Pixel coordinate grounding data

────────────────

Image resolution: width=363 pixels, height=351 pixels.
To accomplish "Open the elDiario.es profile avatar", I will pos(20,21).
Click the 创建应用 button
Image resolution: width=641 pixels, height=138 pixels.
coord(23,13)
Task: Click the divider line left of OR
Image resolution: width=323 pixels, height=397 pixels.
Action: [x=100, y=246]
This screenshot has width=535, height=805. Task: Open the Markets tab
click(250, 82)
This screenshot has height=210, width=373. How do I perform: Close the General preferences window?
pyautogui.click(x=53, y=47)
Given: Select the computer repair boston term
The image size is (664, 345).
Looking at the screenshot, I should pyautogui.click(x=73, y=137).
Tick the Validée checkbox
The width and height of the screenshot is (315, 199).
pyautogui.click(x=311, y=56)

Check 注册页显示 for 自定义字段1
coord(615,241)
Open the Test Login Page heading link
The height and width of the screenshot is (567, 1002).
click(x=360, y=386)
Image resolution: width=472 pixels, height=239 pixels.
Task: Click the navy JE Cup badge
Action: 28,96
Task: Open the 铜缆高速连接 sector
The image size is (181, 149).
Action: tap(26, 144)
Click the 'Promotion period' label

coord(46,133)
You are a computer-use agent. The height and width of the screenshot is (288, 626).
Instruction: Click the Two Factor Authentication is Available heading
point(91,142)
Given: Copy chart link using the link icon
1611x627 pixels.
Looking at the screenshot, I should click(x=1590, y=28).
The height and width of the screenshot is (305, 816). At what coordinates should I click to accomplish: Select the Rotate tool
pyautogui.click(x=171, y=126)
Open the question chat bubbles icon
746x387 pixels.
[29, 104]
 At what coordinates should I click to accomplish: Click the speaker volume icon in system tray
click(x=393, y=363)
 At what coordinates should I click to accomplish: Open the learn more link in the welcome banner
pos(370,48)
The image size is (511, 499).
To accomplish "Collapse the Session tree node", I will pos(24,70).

────────────────

■ **YOUR GOAL**: Could you copy every line in the records that holds "computer"?

■ **FINISHED TASK**:
Given: Select the computer repair boston term
You are a computer-use agent. The height and width of the screenshot is (288, 626).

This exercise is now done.